• **Task details**:
Reproduce verbatim the lines below, everything from the line containing "How do I perform: Pick" down to the line containing "tap(244, 56)", with both of those lines included.

-- start Supplied records --

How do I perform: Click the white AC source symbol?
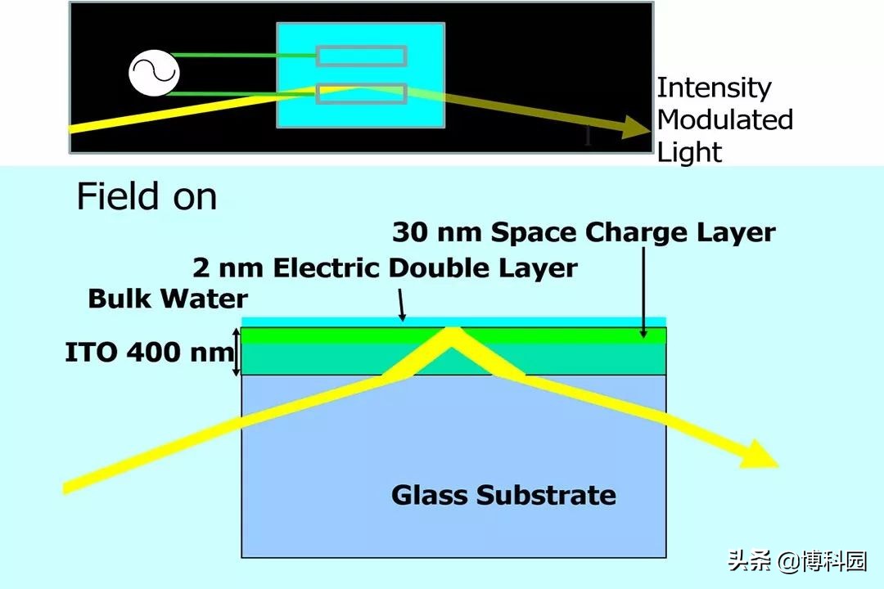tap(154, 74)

-- end Supplied records --
-- start Supplied records --

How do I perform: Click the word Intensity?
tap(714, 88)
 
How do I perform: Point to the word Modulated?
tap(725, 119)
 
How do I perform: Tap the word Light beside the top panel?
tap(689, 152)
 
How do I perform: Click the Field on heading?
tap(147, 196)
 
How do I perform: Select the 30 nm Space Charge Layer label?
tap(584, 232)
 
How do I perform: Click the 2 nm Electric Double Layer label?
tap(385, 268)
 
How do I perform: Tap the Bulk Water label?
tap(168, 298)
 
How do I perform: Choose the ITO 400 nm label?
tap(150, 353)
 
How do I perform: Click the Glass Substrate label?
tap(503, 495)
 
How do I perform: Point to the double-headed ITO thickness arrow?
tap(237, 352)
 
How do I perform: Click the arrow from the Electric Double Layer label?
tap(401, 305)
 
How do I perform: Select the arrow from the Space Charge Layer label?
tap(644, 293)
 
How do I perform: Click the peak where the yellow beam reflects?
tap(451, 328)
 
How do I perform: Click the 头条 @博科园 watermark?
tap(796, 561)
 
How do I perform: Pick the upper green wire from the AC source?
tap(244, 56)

-- end Supplied records --

• **Output of the exercise**:
How do I perform: Pick the upper green wire from the AC source?
tap(244, 56)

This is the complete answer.